Hace no más de cinco o seis años (al volver la vista atrás en la distancia, aunque no haya pasado mucho tiempo, me veo muy joven y muy optimista) escribí un ensayo sobre la novela en el que, entre otras cosas y con palabras diferentes, decía casi lo mismo que estoy diciendo ahora. Y al respecto comparaba la función del novelista-poeta con la del protagonista solar, que se enfrenta al dragón nocturno en los mitos para liberar la ciudad aterrada. Aunque ahora me sienta menos optimista que entonces, vuelvo a proponer la misma imagen. Por si alguien prefiere otra, menos épica y más familiar, añadiremos la de Gepeto, cuando le muestra a Pinocho (quien ha adquirido ya el semblante final de verdadera persona humana) los restos de la marioneta, infelizmente tirada en la silla, mientras le coloca un espejo delante y le dice: «Mira, esto es lo que tú eres en realidad».

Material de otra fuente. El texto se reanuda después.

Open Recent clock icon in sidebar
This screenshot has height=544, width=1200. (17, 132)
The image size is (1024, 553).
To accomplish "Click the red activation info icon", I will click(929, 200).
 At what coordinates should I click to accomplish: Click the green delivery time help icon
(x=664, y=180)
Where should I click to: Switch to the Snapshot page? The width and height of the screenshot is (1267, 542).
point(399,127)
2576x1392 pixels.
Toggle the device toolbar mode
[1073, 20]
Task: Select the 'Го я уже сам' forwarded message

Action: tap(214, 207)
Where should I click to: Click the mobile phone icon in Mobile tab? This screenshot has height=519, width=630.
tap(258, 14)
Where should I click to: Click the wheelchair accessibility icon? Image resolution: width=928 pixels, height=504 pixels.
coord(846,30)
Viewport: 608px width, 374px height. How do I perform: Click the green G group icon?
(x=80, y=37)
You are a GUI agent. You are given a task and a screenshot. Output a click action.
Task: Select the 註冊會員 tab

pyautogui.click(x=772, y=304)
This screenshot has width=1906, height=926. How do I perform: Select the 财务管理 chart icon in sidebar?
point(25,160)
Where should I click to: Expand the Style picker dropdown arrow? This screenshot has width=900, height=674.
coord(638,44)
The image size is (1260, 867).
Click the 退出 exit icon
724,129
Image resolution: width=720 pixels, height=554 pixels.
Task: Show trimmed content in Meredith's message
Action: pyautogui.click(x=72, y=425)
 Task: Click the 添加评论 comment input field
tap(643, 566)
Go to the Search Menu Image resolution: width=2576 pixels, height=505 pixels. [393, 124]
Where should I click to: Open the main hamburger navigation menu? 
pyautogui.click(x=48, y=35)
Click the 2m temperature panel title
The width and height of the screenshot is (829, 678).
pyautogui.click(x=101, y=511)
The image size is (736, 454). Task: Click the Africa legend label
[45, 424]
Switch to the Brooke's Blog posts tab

Que nadie me malinterprete, por favor (¡eso también podría ocurrir!), arguyendo (o pretendiendo argüir) de mis palabras que el espejo del arte tiene que ser un espejo optimista. Es más, el gran arte, en su profundidad, es siempre pesimista, puesto que la esencia real de la vida es trágica. El gran arte es trágico, sustancialmente, incluso cuando es cómico (piénsese en el Quijote, la más hermosa entre todas las novelas). Si un escritor, para preservar los buenos sentimientos o para agradar a las almas bien nacidas, malinterpretara la tragedia real de la vida que a él se le confía, cometería lo que en el Nuevo Testamento se declara como el peor de los delitos: el pecado contra el espíritu, y dejaría de ser un escritor. El verdadero movimiento de la vida está marcado por los encuentros y los desencuentros, por los apareamientos y las matanzas. Ninguna persona viva está excluida de la experiencia del sexo, de la angustia, de la contradicción y de la deformación. Y las alternativas al azar son la miseria o la culpa, la deserción o la ofensa.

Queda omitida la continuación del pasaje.